Your job is to set down the listing again exactly as it stands.
++++ PROVIDED RECORDS ++++
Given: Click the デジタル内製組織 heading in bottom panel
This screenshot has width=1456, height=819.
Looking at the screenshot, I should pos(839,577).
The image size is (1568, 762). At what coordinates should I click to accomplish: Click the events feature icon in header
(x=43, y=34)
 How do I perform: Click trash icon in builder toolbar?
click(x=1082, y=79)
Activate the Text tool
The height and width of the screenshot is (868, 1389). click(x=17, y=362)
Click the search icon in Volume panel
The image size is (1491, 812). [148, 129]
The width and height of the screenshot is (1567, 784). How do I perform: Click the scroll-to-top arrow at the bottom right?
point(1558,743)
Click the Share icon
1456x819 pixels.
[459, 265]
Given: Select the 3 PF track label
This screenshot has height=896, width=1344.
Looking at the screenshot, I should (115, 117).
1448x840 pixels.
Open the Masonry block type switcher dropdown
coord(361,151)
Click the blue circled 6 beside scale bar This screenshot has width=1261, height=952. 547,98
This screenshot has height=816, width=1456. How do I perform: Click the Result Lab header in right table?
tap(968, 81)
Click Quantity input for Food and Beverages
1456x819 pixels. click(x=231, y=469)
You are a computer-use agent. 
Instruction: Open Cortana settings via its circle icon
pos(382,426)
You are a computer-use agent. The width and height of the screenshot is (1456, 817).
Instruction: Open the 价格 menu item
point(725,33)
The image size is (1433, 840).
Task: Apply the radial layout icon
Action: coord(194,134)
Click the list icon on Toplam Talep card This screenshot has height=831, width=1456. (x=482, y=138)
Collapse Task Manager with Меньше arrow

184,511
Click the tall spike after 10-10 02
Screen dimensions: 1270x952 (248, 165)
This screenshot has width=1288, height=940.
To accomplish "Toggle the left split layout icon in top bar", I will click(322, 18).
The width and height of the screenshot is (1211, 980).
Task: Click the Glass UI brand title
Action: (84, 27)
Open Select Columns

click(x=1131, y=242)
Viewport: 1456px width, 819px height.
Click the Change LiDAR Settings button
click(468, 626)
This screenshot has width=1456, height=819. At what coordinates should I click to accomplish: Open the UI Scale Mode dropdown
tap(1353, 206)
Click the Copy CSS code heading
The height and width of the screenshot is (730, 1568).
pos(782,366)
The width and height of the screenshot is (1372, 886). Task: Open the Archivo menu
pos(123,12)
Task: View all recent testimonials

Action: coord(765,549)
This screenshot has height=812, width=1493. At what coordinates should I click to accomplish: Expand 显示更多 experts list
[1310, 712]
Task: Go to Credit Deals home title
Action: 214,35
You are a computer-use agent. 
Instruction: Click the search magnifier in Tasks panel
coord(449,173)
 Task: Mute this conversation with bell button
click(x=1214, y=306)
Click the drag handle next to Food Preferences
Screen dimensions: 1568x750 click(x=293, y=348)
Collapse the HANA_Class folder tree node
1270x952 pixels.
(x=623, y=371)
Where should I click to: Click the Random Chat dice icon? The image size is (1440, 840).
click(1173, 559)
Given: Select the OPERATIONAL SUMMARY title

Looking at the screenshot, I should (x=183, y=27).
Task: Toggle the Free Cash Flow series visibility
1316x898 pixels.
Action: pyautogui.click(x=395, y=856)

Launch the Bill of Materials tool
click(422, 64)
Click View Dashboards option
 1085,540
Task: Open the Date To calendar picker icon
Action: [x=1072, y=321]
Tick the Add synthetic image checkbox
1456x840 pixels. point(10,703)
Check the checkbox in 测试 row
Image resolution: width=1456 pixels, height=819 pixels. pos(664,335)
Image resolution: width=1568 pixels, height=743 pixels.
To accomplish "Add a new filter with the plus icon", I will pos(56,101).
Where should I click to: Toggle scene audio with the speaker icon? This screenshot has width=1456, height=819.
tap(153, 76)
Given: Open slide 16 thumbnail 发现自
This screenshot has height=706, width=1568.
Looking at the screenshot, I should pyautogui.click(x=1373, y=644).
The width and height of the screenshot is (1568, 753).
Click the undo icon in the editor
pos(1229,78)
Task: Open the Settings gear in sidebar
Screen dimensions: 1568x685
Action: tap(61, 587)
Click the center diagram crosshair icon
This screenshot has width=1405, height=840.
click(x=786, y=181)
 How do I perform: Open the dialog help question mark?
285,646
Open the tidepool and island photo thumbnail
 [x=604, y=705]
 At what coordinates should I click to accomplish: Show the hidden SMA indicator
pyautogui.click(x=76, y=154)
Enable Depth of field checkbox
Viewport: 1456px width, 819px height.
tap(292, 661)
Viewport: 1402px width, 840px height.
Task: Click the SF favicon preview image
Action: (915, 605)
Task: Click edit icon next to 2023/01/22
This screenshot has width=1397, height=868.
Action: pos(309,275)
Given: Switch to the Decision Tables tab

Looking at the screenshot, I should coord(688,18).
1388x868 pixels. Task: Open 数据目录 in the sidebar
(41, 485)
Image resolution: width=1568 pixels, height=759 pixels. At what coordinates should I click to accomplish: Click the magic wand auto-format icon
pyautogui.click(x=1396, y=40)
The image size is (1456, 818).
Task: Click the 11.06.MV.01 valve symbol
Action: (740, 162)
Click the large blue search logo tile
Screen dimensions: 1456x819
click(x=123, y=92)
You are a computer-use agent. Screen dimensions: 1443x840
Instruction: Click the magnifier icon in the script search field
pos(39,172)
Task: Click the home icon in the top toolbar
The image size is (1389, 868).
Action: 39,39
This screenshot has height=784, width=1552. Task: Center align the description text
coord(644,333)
++++
YOUR RESPONSE
Given: Click the デジタル内製組織 heading in bottom panel
This screenshot has width=1456, height=819.
Looking at the screenshot, I should pos(839,577).
The image size is (1568, 762). At what coordinates should I click to accomplish: Click the events feature icon in header
(x=43, y=34)
 How do I perform: Click trash icon in builder toolbar?
click(x=1082, y=79)
Activate the Text tool
The height and width of the screenshot is (868, 1389). click(x=17, y=362)
Click the search icon in Volume panel
The image size is (1491, 812). [148, 129]
The width and height of the screenshot is (1567, 784). How do I perform: Click the scroll-to-top arrow at the bottom right?
point(1558,743)
Click the Share icon
1456x819 pixels.
[459, 265]
Given: Select the 3 PF track label
This screenshot has height=896, width=1344.
Looking at the screenshot, I should (115, 117).
1448x840 pixels.
Open the Masonry block type switcher dropdown
coord(361,151)
Click the blue circled 6 beside scale bar This screenshot has width=1261, height=952. 547,98
This screenshot has height=816, width=1456. How do I perform: Click the Result Lab header in right table?
tap(968, 81)
Click Quantity input for Food and Beverages
1456x819 pixels. click(x=231, y=469)
You are a computer-use agent. 
Instruction: Open Cortana settings via its circle icon
pos(382,426)
You are a computer-use agent. The width and height of the screenshot is (1456, 817).
Instruction: Open the 价格 menu item
point(725,33)
The image size is (1433, 840).
Task: Apply the radial layout icon
Action: coord(194,134)
Click the list icon on Toplam Talep card This screenshot has height=831, width=1456. (x=482, y=138)
Collapse Task Manager with Меньше arrow

184,511
Click the tall spike after 10-10 02
Screen dimensions: 1270x952 (248, 165)
This screenshot has width=1288, height=940.
To accomplish "Toggle the left split layout icon in top bar", I will click(322, 18).
The width and height of the screenshot is (1211, 980).
Task: Click the Glass UI brand title
Action: (84, 27)
Open Select Columns

click(x=1131, y=242)
Viewport: 1456px width, 819px height.
Click the Change LiDAR Settings button
click(468, 626)
This screenshot has width=1456, height=819. At what coordinates should I click to accomplish: Open the UI Scale Mode dropdown
tap(1353, 206)
Click the Copy CSS code heading
The height and width of the screenshot is (730, 1568).
pos(782,366)
The width and height of the screenshot is (1372, 886). Task: Open the Archivo menu
pos(123,12)
Task: View all recent testimonials

Action: coord(765,549)
This screenshot has height=812, width=1493. At what coordinates should I click to accomplish: Expand 显示更多 experts list
[1310, 712]
Task: Go to Credit Deals home title
Action: 214,35
You are a computer-use agent. 
Instruction: Click the search magnifier in Tasks panel
coord(449,173)
 Task: Mute this conversation with bell button
click(x=1214, y=306)
Click the drag handle next to Food Preferences
Screen dimensions: 1568x750 click(x=293, y=348)
Collapse the HANA_Class folder tree node
1270x952 pixels.
(x=623, y=371)
Where should I click to: Click the Random Chat dice icon? The image size is (1440, 840).
click(1173, 559)
Given: Select the OPERATIONAL SUMMARY title

Looking at the screenshot, I should (x=183, y=27).
Task: Toggle the Free Cash Flow series visibility
1316x898 pixels.
Action: pyautogui.click(x=395, y=856)

Launch the Bill of Materials tool
click(422, 64)
Click View Dashboards option
 1085,540
Task: Open the Date To calendar picker icon
Action: [x=1072, y=321]
Tick the Add synthetic image checkbox
1456x840 pixels. point(10,703)
Check the checkbox in 测试 row
Image resolution: width=1456 pixels, height=819 pixels. pos(664,335)
Image resolution: width=1568 pixels, height=743 pixels.
To accomplish "Add a new filter with the plus icon", I will pos(56,101).
Where should I click to: Toggle scene audio with the speaker icon? This screenshot has width=1456, height=819.
tap(153, 76)
Given: Open slide 16 thumbnail 发现自
This screenshot has height=706, width=1568.
Looking at the screenshot, I should pyautogui.click(x=1373, y=644).
The width and height of the screenshot is (1568, 753).
Click the undo icon in the editor
pos(1229,78)
Task: Open the Settings gear in sidebar
Screen dimensions: 1568x685
Action: tap(61, 587)
Click the center diagram crosshair icon
This screenshot has width=1405, height=840.
click(x=786, y=181)
 How do I perform: Open the dialog help question mark?
285,646
Open the tidepool and island photo thumbnail
 [x=604, y=705]
 At what coordinates should I click to accomplish: Show the hidden SMA indicator
pyautogui.click(x=76, y=154)
Enable Depth of field checkbox
Viewport: 1456px width, 819px height.
tap(292, 661)
Viewport: 1402px width, 840px height.
Task: Click the SF favicon preview image
Action: (915, 605)
Task: Click edit icon next to 2023/01/22
This screenshot has width=1397, height=868.
Action: pos(309,275)
Given: Switch to the Decision Tables tab

Looking at the screenshot, I should coord(688,18).
1388x868 pixels. Task: Open 数据目录 in the sidebar
(41, 485)
Image resolution: width=1568 pixels, height=759 pixels. At what coordinates should I click to accomplish: Click the magic wand auto-format icon
pyautogui.click(x=1396, y=40)
The image size is (1456, 818).
Task: Click the 11.06.MV.01 valve symbol
Action: (740, 162)
Click the large blue search logo tile
Screen dimensions: 1456x819
click(x=123, y=92)
You are a computer-use agent. Screen dimensions: 1443x840
Instruction: Click the magnifier icon in the script search field
pos(39,172)
Task: Click the home icon in the top toolbar
The image size is (1389, 868).
Action: 39,39
This screenshot has height=784, width=1552. Task: Center align the description text
coord(644,333)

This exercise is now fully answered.